» Dataset rows:
[BEGIN]

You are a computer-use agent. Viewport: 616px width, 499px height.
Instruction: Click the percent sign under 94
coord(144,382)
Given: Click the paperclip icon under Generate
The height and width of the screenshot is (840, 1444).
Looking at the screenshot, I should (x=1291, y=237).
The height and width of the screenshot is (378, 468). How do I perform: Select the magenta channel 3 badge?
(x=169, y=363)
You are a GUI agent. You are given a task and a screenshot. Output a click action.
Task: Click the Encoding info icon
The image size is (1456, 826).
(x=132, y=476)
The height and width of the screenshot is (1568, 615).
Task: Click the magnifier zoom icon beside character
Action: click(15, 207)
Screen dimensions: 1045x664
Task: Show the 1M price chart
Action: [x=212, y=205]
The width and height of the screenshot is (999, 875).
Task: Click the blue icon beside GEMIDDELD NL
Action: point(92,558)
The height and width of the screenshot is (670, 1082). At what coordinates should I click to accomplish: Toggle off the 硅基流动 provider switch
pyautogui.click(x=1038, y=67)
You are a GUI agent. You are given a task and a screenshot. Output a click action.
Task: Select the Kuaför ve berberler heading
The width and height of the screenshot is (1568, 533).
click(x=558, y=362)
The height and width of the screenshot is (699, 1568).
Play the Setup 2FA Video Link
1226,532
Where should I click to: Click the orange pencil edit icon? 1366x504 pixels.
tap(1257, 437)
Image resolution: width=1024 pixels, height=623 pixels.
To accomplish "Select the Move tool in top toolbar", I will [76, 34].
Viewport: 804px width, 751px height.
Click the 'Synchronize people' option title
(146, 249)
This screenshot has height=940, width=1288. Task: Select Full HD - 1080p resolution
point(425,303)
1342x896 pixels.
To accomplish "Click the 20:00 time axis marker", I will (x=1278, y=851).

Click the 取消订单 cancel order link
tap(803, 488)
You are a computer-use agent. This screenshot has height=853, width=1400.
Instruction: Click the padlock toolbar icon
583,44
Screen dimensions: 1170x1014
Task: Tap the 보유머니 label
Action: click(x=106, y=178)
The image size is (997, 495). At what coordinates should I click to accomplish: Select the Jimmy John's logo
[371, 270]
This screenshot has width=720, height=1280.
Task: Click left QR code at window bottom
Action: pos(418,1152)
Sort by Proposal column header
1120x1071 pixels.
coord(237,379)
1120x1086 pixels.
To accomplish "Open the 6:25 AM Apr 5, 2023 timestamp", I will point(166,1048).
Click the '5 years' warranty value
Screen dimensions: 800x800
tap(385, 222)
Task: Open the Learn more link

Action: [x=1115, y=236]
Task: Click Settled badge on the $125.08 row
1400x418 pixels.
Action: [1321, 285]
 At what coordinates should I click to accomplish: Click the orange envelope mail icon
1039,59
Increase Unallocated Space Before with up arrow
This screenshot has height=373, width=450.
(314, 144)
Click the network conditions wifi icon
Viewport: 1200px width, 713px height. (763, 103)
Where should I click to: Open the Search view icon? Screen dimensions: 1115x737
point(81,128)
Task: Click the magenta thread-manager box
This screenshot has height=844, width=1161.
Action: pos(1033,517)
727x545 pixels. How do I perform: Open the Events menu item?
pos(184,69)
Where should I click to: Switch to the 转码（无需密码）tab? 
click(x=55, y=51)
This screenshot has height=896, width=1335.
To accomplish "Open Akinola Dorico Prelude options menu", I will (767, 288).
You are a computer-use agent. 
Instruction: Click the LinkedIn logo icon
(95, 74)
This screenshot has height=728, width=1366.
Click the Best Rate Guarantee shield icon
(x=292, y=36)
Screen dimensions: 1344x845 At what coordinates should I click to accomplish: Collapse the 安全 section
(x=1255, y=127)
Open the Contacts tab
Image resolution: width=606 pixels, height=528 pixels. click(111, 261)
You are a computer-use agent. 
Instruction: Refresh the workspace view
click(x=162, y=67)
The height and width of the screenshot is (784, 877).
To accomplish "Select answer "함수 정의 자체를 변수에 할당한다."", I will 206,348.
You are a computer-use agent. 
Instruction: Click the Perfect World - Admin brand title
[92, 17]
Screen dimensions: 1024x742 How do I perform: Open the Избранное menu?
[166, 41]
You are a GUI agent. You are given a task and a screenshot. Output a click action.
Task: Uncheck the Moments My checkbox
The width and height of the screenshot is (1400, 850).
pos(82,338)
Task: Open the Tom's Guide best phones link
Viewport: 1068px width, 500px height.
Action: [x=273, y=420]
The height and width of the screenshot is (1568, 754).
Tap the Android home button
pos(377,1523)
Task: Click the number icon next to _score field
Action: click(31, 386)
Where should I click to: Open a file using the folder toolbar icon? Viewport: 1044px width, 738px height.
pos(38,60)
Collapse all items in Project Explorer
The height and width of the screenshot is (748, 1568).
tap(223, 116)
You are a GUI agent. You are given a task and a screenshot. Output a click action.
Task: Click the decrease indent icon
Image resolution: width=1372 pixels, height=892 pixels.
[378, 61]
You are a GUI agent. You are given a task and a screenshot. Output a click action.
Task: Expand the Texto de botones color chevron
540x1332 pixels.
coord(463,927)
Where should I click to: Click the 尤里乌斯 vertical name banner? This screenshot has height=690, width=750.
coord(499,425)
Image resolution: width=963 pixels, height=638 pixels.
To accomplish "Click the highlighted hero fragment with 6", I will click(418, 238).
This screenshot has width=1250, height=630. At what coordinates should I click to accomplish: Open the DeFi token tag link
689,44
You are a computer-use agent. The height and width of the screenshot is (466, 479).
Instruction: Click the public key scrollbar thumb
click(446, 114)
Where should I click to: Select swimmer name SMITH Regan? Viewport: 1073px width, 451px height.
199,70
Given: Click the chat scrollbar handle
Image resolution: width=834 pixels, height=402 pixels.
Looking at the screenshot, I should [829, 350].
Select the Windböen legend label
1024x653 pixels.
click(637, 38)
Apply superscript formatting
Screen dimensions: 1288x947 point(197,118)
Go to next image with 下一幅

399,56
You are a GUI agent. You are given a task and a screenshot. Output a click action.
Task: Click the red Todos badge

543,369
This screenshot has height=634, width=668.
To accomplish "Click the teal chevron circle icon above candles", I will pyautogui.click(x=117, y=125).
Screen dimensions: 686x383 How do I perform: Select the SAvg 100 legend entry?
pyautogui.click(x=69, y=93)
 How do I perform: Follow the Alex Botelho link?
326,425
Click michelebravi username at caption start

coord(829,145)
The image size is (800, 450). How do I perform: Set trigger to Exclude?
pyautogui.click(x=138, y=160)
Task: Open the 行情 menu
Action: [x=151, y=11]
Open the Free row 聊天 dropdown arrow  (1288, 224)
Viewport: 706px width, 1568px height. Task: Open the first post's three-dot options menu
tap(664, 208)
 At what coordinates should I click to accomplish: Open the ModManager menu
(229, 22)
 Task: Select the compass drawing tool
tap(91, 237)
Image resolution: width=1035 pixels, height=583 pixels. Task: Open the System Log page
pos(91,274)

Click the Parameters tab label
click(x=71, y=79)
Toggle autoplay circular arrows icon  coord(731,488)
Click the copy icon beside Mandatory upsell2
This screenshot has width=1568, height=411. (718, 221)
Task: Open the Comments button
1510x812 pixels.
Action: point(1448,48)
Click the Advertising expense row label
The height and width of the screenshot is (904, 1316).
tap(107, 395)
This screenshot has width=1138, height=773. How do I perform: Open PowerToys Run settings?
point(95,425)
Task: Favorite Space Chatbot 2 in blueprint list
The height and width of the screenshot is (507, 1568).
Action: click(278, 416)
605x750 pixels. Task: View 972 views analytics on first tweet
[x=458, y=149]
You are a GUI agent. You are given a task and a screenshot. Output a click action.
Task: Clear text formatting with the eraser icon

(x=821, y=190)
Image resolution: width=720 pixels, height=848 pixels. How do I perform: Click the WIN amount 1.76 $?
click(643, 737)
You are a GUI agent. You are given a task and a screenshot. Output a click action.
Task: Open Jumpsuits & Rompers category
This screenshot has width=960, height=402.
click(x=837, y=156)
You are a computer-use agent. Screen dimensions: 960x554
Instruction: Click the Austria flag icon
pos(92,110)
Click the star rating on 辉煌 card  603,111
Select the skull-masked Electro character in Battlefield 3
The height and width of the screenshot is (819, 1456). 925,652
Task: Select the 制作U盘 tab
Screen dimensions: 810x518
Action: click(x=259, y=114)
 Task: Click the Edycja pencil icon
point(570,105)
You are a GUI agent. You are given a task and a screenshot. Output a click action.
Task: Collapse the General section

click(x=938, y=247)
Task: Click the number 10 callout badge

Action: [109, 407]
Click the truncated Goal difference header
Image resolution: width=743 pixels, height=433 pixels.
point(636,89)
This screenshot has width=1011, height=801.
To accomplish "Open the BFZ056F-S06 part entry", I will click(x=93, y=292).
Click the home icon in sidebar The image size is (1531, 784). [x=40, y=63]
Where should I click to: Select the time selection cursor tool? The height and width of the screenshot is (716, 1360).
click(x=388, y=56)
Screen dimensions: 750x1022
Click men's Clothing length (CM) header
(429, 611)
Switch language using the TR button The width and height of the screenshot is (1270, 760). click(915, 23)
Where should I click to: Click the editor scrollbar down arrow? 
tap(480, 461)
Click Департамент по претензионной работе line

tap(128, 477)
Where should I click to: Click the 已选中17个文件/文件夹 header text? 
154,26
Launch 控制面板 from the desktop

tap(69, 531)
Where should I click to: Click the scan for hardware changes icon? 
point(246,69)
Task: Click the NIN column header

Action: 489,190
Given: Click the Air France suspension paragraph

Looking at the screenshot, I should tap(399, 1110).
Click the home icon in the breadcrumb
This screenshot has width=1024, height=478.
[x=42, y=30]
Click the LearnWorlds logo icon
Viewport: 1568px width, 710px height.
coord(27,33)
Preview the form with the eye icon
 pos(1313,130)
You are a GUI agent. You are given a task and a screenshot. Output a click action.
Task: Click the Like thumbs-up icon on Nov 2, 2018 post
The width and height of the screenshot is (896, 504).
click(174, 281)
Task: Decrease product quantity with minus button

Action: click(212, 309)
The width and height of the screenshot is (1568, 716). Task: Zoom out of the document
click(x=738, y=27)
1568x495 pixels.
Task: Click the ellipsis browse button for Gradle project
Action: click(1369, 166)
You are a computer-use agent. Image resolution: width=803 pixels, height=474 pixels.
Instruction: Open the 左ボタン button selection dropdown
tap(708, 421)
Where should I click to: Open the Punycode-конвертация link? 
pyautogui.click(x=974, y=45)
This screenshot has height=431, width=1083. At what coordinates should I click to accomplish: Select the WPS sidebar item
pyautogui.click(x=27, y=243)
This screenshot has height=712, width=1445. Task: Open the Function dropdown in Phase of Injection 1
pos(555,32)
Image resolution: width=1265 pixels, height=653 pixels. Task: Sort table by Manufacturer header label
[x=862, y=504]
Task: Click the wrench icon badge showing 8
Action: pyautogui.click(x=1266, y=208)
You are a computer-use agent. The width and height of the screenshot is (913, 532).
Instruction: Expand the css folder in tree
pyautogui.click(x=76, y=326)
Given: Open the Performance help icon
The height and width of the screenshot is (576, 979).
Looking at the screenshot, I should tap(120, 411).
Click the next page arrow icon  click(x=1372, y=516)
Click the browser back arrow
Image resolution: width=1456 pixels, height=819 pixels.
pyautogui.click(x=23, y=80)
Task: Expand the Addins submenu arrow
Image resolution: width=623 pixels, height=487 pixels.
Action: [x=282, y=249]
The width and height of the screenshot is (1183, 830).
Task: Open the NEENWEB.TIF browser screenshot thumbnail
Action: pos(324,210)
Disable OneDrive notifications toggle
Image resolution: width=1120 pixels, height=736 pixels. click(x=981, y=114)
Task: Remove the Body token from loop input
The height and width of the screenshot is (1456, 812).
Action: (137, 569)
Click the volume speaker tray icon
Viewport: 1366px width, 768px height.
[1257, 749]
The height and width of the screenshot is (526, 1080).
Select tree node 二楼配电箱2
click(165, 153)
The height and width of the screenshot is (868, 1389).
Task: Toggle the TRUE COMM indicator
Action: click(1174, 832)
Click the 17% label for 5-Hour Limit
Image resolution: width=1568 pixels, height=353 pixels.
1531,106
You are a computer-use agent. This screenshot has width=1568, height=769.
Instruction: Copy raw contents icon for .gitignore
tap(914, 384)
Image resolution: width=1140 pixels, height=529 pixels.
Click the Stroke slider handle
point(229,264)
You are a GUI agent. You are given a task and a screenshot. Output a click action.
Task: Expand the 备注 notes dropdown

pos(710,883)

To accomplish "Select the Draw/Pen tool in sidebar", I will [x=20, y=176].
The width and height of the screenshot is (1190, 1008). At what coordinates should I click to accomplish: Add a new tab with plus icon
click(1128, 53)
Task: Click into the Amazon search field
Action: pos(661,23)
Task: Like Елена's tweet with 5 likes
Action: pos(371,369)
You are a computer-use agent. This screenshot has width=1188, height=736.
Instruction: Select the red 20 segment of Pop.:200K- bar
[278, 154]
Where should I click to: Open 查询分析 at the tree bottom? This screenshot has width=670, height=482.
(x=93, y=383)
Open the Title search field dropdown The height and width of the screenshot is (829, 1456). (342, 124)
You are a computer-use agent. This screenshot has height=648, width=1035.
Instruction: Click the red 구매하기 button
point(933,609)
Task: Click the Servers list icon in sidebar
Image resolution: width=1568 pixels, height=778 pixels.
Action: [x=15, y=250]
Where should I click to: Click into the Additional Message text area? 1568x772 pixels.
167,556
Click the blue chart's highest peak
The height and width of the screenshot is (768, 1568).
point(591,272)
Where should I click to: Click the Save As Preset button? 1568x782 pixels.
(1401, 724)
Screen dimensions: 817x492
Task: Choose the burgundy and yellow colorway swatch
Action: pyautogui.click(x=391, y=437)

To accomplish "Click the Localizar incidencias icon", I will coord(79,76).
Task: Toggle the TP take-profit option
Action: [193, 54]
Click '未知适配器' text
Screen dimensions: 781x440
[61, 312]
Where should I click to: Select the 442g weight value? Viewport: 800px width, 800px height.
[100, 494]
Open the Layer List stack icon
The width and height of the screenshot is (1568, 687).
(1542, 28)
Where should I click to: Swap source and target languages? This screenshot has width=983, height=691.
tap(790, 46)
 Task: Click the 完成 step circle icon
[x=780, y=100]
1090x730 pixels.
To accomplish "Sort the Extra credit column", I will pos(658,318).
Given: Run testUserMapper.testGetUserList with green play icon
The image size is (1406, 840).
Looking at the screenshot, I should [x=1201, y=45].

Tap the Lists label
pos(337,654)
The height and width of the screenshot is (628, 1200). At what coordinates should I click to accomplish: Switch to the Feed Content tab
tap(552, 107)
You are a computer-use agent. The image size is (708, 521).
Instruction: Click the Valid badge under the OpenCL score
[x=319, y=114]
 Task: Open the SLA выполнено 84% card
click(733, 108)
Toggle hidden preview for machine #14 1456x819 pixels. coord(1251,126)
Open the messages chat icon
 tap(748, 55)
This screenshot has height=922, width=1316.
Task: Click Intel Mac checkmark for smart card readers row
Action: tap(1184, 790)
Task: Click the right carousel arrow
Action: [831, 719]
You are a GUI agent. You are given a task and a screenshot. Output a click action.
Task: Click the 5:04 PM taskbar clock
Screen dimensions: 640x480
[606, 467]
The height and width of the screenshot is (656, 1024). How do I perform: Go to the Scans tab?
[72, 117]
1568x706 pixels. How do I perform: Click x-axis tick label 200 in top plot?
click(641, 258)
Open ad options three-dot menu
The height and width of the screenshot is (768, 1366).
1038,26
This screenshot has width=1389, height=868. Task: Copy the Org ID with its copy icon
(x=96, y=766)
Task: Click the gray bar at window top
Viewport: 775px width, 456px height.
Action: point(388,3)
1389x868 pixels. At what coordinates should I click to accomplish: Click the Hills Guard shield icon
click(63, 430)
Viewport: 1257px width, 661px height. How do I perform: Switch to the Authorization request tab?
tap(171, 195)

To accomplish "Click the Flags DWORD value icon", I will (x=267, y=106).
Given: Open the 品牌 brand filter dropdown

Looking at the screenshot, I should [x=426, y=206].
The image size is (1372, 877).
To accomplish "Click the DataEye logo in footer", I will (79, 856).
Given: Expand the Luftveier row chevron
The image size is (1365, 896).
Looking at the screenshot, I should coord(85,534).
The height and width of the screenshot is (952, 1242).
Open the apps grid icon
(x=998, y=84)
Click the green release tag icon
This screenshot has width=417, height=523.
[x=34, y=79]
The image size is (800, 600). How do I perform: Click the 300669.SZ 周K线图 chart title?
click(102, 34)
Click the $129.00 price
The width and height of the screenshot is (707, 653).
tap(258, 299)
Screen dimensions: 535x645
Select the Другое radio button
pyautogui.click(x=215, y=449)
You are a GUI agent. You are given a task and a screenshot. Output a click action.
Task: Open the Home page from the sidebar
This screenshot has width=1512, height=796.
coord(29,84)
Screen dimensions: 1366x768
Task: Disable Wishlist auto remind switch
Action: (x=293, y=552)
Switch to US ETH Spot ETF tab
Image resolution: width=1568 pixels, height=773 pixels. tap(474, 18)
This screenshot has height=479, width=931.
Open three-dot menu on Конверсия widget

[END]

» WHAT NEEDS TO BE DONE:
Update the rows starting with the line containing "Viewport: 706px width, 1568px" and going on through the line containing "[x=458, y=149]", replacing "Parameters" with "Properties" and leaving everything else unchanged. Give only those lines.

» WRITTEN RESPONSE:
Viewport: 706px width, 1568px height. Task: Open the first post's three-dot options menu
tap(664, 208)
 At what coordinates should I click to accomplish: Open the ModManager menu
(229, 22)
 Task: Select the compass drawing tool
tap(91, 237)
Image resolution: width=1035 pixels, height=583 pixels. Task: Open the System Log page
pos(91,274)

Click the Properties tab label
click(x=71, y=79)
Toggle autoplay circular arrows icon  coord(731,488)
Click the copy icon beside Mandatory upsell2
This screenshot has width=1568, height=411. (718, 221)
Task: Open the Comments button
1510x812 pixels.
Action: point(1448,48)
Click the Advertising expense row label
The height and width of the screenshot is (904, 1316).
tap(107, 395)
This screenshot has width=1138, height=773. How do I perform: Open PowerToys Run settings?
point(95,425)
Task: Favorite Space Chatbot 2 in blueprint list
The height and width of the screenshot is (507, 1568).
Action: click(278, 416)
605x750 pixels. Task: View 972 views analytics on first tweet
[x=458, y=149]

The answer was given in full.